AI's Copyright War Reignites: 'Bad Blood' Author Leads New Lawsuit Against OpenAI, Google, and 4 Others
'Bad Blood' author John Carreyrou is leading a new copyright lawsuit against six AI giants including OpenAI and Google, signaling deep dissatisfaction with a prior $1.5B settlement and challenging AI's core data practices.
Just when the AI industry thought its copyright battles were settling down, a new legal firestorm is erupting. A group of writers, including Theranos whistleblower and “Bad Blood” author John Carreyrou, is filing a new lawsuit against six major AI companies: Anthropic, Google, OpenAI, Meta, xAI, and Perplexity. They accuse the companies of a foundational sin: training their powerful LLMs on pirated copies of their books.
Why a $1.5 Billion Settlement Wasn't Enough
This legal challenge echoes a previous class-action suit against Anthropic. In that case, a judge ruled that while it was legal for AI companies to train on pirated books, the act of pirating the books in the first place was not. That lawsuit concluded with a $1.5 billion settlement from Anthropic, allowing eligible writers to receive about $3,000.

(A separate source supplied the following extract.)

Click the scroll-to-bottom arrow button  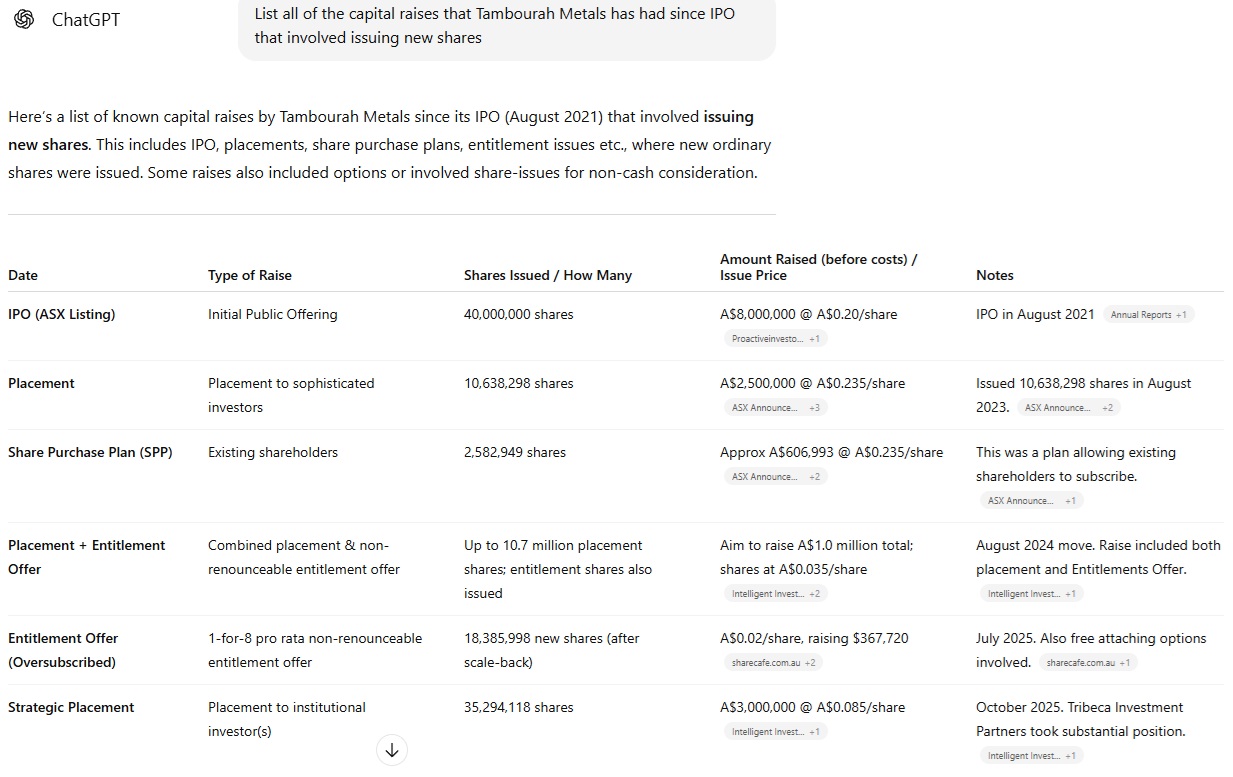pos(392,750)
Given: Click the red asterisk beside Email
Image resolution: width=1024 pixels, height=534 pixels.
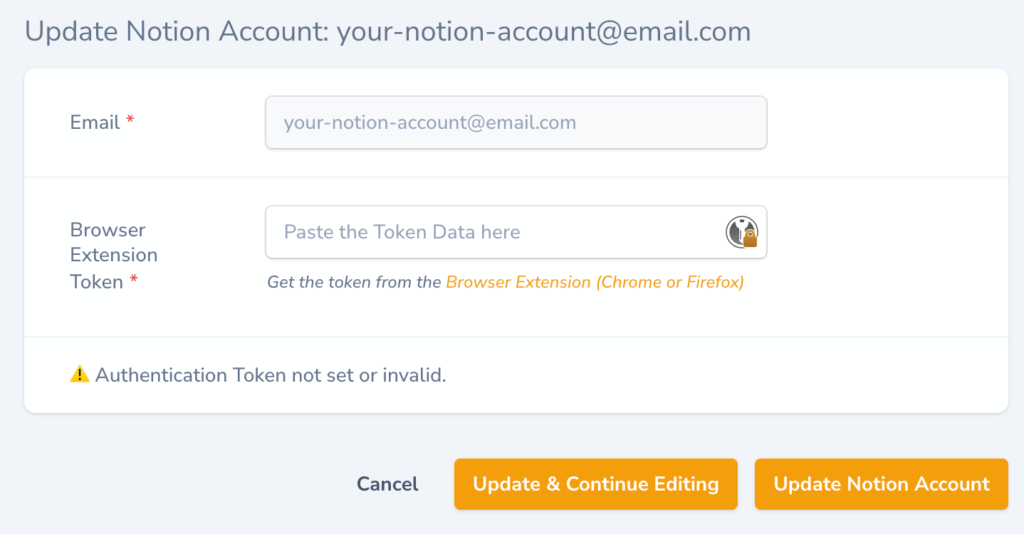Looking at the screenshot, I should tap(130, 120).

However, some authors were deeply dissatisfied. They argue the settlement fails to hold AI companies accountable for using stolen material to generate billions in revenue. According to the new lawsuit, the previous Anthropic settlement "seems to serve [the AI companies], not creators." The filing states that LLM companies shouldn't be able to extinguish high-value claims at "bargain-basement rates" and avoid the true cost of their infringement.
A Broadening War on Data Sourcing
By targeting a wide array of industry leaders, this new lawsuit signals a significant escalation. It's no longer about a single company; it's a coordinated challenge against the entire industry's data acquisition practices. The outcome could set a critical precedent for how AI models are built, sourced, and monetized in the future.